DoS Vulnerability Allows Easy Envoy Proxy Crashes

Researchers have discovered a denial-of-service (DoS) vulnerability in Envoy Proxy, which gives attackers the opportunity to crash the proxy server.

This could lead to performance degradation or unavailability of resources handled by the proxy, according to JFrog Security Research, which disclosed the vulnerability (CVE-2022-29225).

Envoy is a widely used open source edge and service proxy server designed for cloud-native applications and high-traffic websites. It can decompress both GZip and Brotli data (two compression formats), but it doesn't implement a size limit for the output buffer for the latter, JFrog found. This means that a near-unlimited amount of data could clog the buffer if attacked by a "zip bomb" — i.e., a malicious archive file designed to crash or render useless a program or system.

The vulnerability could thus be exploited by a malicious actor uploading a Brotli zip bomb to the server, resulting in acute performance issues.

"In most cases the machine's memory will not be able to handle such large amounts of data and the Envoy process will eventually crash," the JFrog blog post warned. "In most cases, before the process crashes, there will be severe performance issues due to the processor allocating a lot of resources to the decompression process."
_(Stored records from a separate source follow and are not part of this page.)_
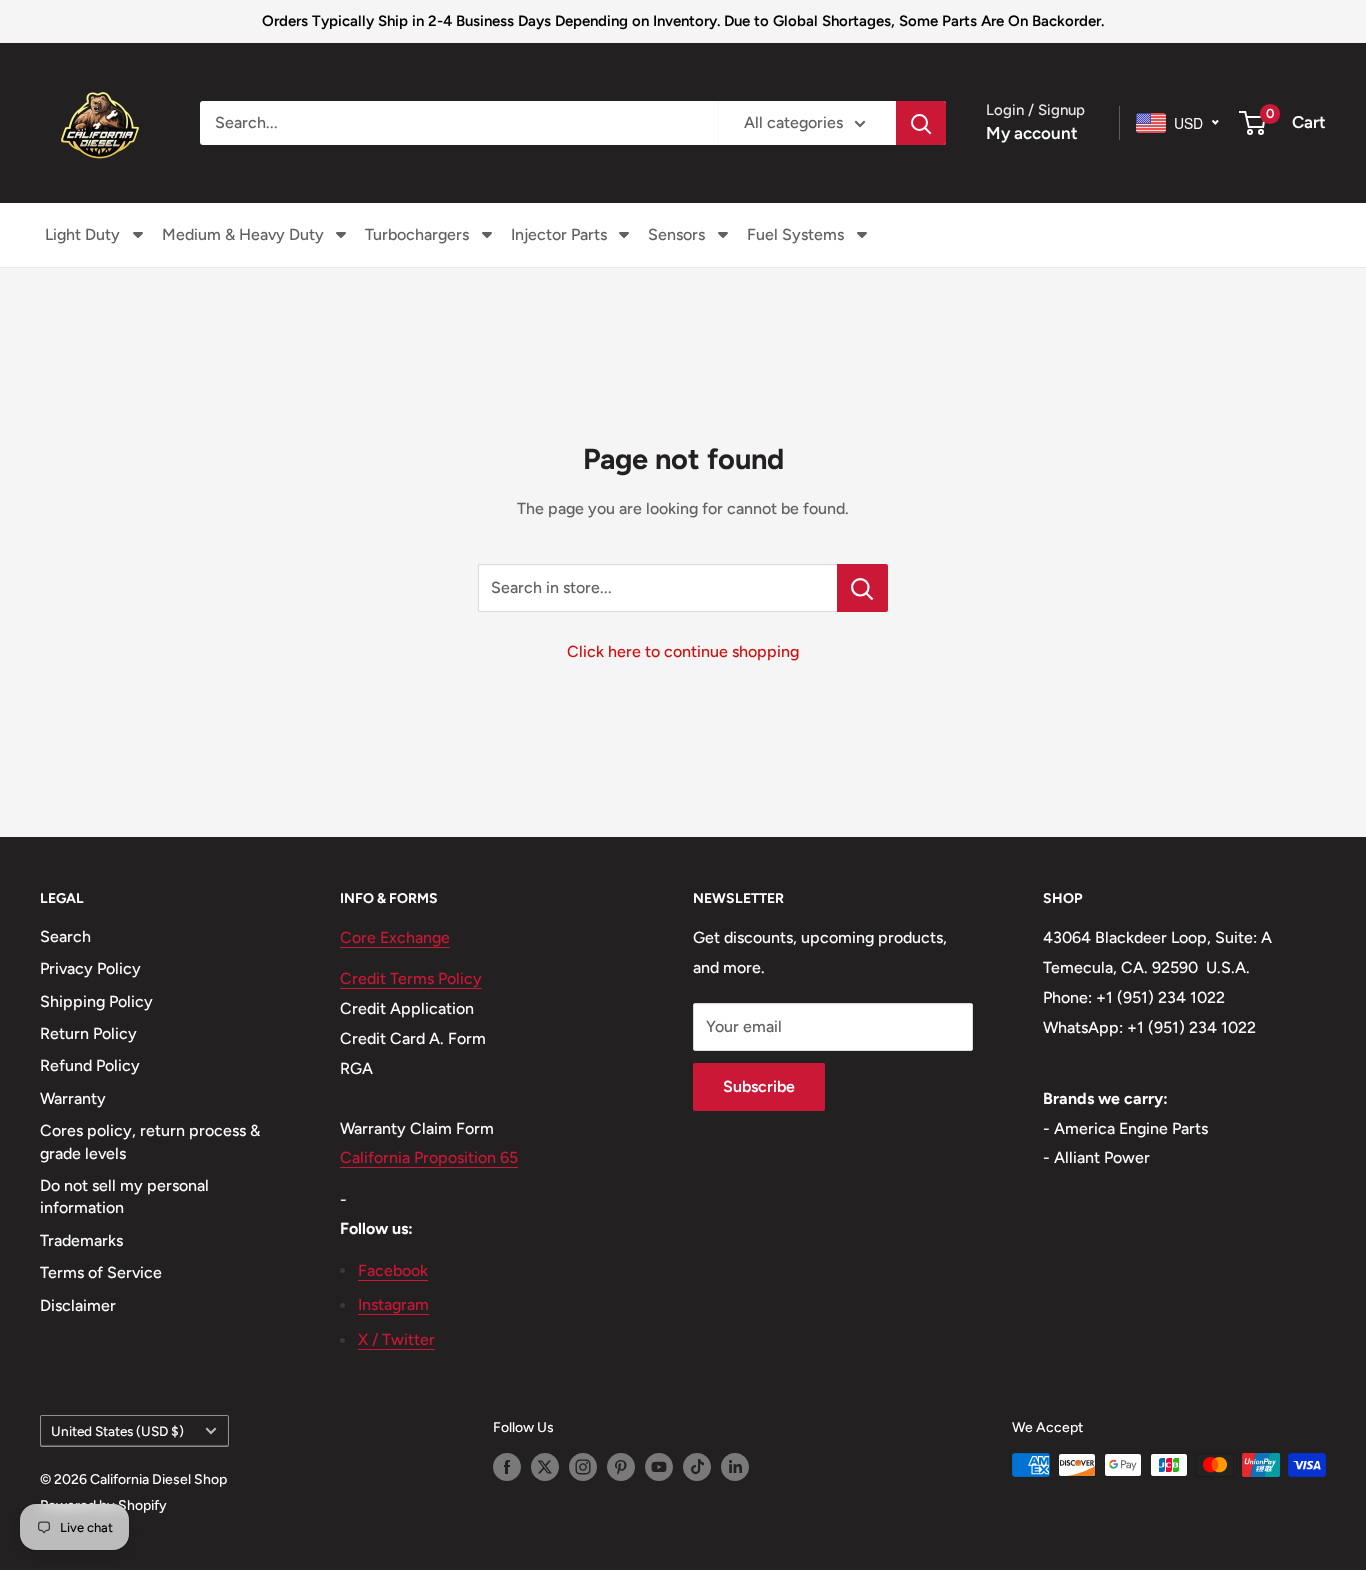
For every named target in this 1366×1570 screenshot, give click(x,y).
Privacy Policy (90, 968)
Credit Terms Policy (411, 978)
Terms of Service (101, 1272)
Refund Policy (90, 1065)
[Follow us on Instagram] (583, 1467)
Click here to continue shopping (683, 651)
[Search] (921, 123)
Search (65, 936)
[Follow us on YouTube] (659, 1467)
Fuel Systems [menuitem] (795, 234)
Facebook (393, 1270)
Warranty (73, 1098)
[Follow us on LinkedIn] (735, 1467)
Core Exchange (395, 937)
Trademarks (81, 1240)
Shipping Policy (96, 1001)
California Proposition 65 (429, 1157)
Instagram (393, 1304)
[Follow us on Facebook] (507, 1467)
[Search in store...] (862, 588)
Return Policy (88, 1033)
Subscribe (759, 1086)
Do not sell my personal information (124, 1196)
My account (1032, 133)
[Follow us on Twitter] (545, 1467)
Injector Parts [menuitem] (559, 234)
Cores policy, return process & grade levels (150, 1141)
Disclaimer (78, 1305)
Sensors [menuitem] (676, 234)
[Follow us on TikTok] (697, 1467)
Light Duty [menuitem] (82, 234)
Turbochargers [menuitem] (417, 234)
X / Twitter (396, 1339)
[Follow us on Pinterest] (621, 1467)
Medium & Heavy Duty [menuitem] (243, 234)
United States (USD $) (117, 1431)
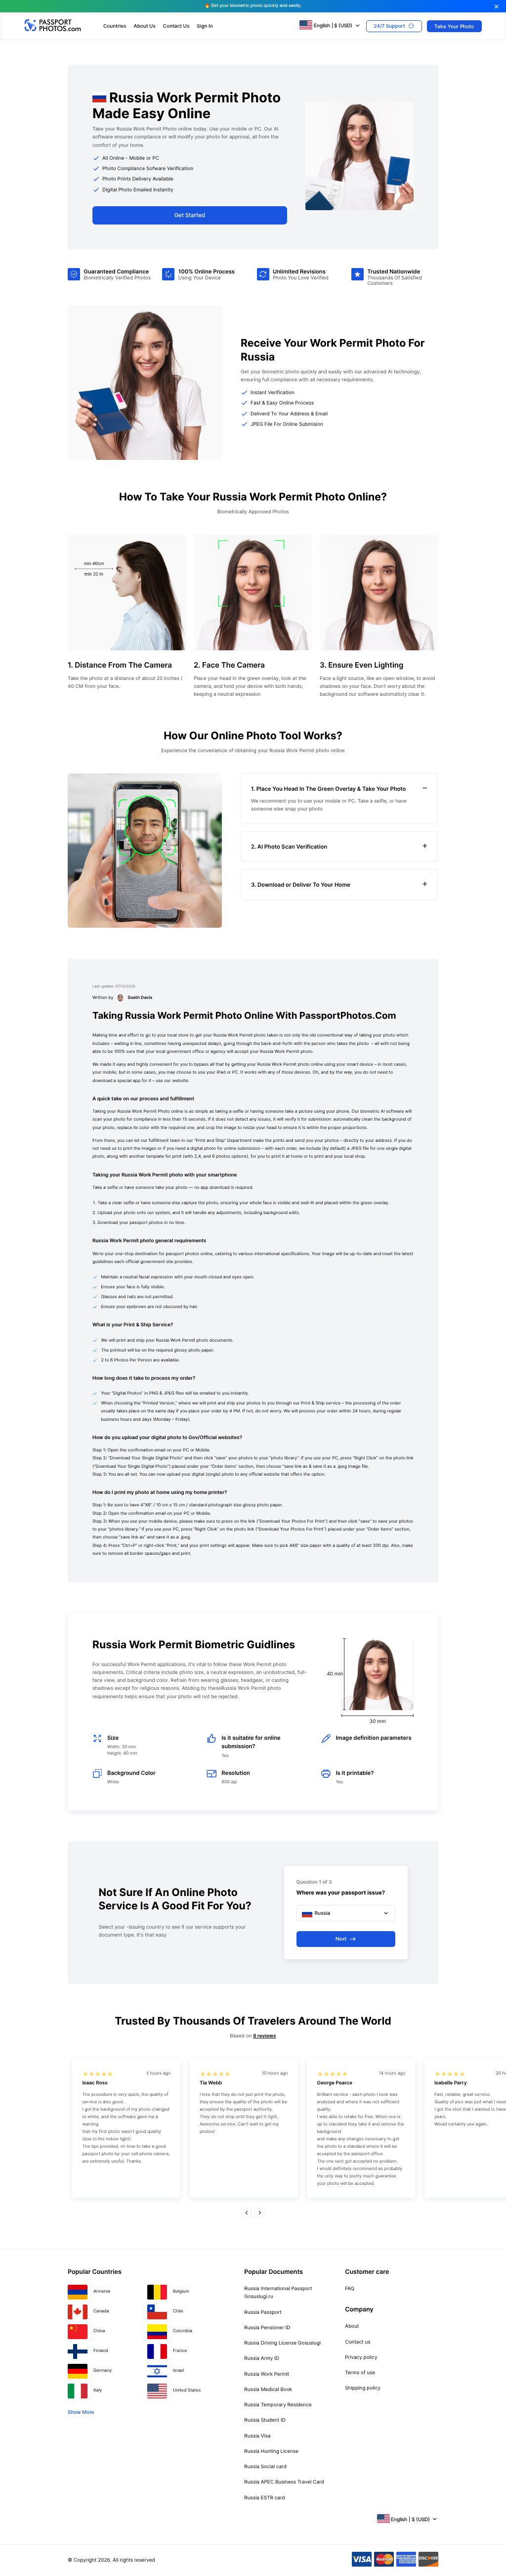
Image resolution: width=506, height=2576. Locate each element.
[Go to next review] (259, 2212)
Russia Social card (265, 2467)
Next (341, 1939)
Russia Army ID (261, 2358)
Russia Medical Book (268, 2390)
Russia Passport (263, 2312)
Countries (114, 26)
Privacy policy (361, 2357)
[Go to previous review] (247, 2212)
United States (187, 2390)
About (352, 2326)
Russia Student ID (264, 2420)
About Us (144, 26)
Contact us (357, 2342)
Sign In (204, 26)
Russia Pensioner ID (267, 2328)
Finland (100, 2351)
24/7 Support (389, 26)
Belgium (181, 2291)
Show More (81, 2412)
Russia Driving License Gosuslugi (282, 2343)
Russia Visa (257, 2436)
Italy (97, 2390)
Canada (101, 2311)
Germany (102, 2370)
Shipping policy (362, 2388)
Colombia (182, 2331)
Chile (178, 2311)
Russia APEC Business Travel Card (284, 2482)
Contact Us (176, 26)
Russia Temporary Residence (277, 2405)
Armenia (101, 2291)
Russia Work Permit (266, 2374)
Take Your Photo (454, 26)
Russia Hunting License (271, 2451)
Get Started (189, 215)
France (180, 2351)
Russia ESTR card (264, 2498)
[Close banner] (496, 6)
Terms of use (360, 2373)
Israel (178, 2370)
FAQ (349, 2289)
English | (333, 25)
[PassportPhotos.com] (54, 30)
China (99, 2331)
The blog post advised users to upgrade to Envoy version 1.19.5, 1.20.4, 1.21.3, or 1.22.1, which it said would completely fix the issue. However, organizations that can't make the upgrade are advised to prohibit their configuration from allowing Brotli decompression. This can be done by removing the Brotli decompressor in its entirety, or otherwise replacing it with the Gzip decompressor.

Davis McCarthy, principal security researcher at Valtix, a provider of cloud-native network security services, explains that open source technology is often susceptible to vulnerabilities that can be exploited using older attack vectors — like a zip-bomb for exhausting memory.

“The cloud serves many always-on applications, which often leads to a lack of patching,” McCarthy says. "CVE-2022-29225 highlights the importance of cloud exploitation research, as this attack surface is growing."

He adds that when responsible disclosure occurs, virtual patching becomes an excellent mitigation option for attacks in the cloud.